St. Peter Claver Roman Catholic Church, St. Paul

The sixteenth-century Spanish missionary to Africa, Peter Claver, was canonized in 1888 when Archbishop John Ireland began a missionary effort to attract African Americans to join the Catholic Church.  Three years later enough African Americans had converted to Catholicism that it became necessary for the diocese to consider building them a church. Ireland purchased an empty church building on Market Street between the 4th and 5th Avenues. He then invited John Slattery, who provided priests for African American congregations out of the Josephite seminary in Baltimore, to visit Saint Paul for a six-week-long “missionary crusade”. Soon after, St. Peter Claver sodality became a permanent congregation. In 1892, the archdiocese built a new structure near the southwest corner of Farrington and Aurora and a church was constructed.  By the time the church was dedicated two years later, the parish numbered 350 members. n 1896, the Toussaint L’Ouverture Literature Society was founded. It was also open to any denomination and in 1897 boasted around 350 members as well. Initially, the congregation was integrated and the clergy was all white; however, this began to change in 1910 with the ordination of Stephen Theobald, a black lawyer from British Guiana.  Father Theobald, a Saint Paul Seminary graduate and one of the first African American priests in the United States, served St. Peter Claver until 1932.  While technically not an African American parish, St. Peter Claver did gain this reputation within the black community causing consternation among the clergy of St.

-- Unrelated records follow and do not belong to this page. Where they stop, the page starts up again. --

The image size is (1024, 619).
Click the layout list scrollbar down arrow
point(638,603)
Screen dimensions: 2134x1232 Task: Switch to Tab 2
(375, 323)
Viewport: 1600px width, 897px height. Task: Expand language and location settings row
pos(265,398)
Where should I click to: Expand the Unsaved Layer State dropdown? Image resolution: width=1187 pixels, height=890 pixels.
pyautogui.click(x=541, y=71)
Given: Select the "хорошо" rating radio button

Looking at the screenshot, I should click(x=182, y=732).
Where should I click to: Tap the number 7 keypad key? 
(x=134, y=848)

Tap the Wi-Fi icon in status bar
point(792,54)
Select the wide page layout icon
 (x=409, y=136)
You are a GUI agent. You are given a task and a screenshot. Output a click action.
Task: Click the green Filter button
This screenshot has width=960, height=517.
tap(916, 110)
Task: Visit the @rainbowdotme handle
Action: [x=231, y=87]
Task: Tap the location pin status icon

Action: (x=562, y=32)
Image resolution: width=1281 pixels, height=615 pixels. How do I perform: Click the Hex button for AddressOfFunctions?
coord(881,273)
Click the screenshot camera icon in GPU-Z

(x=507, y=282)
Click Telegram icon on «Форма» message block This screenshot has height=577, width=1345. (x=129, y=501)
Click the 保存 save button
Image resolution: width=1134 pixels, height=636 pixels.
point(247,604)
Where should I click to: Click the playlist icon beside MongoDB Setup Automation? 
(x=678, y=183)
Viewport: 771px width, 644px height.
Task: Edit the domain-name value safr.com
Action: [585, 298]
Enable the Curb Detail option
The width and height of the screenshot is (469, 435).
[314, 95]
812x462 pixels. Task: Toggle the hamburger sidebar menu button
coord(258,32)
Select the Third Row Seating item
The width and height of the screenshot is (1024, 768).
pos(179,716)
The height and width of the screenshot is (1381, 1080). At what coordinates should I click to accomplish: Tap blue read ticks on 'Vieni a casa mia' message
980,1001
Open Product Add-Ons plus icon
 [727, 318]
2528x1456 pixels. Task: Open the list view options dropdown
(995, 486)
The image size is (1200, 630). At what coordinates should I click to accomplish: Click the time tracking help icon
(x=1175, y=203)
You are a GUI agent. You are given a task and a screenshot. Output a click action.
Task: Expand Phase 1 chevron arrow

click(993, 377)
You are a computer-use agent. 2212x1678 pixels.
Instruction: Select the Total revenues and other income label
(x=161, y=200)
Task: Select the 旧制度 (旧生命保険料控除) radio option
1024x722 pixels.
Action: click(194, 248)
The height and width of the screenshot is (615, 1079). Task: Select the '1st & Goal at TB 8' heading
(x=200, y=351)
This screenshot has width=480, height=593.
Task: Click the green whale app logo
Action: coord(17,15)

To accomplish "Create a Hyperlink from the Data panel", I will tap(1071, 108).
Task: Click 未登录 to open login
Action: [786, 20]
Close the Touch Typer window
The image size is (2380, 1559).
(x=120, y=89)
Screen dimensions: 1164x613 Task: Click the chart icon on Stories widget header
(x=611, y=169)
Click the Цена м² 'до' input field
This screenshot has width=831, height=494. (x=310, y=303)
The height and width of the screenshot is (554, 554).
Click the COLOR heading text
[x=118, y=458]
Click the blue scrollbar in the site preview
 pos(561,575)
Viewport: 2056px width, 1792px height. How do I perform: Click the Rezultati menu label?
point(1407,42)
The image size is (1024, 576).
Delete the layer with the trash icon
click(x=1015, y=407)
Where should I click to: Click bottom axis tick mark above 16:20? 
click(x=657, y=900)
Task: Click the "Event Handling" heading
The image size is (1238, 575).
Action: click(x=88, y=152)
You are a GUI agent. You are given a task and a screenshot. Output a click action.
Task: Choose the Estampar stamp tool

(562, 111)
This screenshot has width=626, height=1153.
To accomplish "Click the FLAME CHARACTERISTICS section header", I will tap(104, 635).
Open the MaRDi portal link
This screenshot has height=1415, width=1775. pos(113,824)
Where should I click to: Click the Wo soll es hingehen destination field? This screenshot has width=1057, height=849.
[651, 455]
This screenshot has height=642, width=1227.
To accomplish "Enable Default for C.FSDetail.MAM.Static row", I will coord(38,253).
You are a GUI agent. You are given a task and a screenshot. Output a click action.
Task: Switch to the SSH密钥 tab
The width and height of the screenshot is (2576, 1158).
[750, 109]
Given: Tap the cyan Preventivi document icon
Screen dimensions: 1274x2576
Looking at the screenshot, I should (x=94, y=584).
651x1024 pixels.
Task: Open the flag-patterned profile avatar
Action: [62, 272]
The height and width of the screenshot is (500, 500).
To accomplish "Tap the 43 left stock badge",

Paul’s traditional black Protestant congregations.  Pastors argued that Ireland’s motives for establishing the parish were not entirely positive, but rather a means of discouraging blacks from attending white “national” parishes.  Regardless of Ireland’s motives, St. Peter Claver remains an active parish that is well-known for its African American liturgies.

 

Current location:  375 Oxford St. N.

 

Timeline:

1888:  Founded as a mission to African Americans by Archbishop John Ireland. Located in downtown St. Paul, on Market Street across from Rice Park. 

1892:  Church erected at Farrington & Aurora Sts.

1954:  All church facilities transferred to present site on Oxford St. N.

Clergy: Edward Casey, 1892-95; Thomas Printon 1895-19??, Stephen Theobald 1910-1932, parish’s first Black priest; from British Guiana.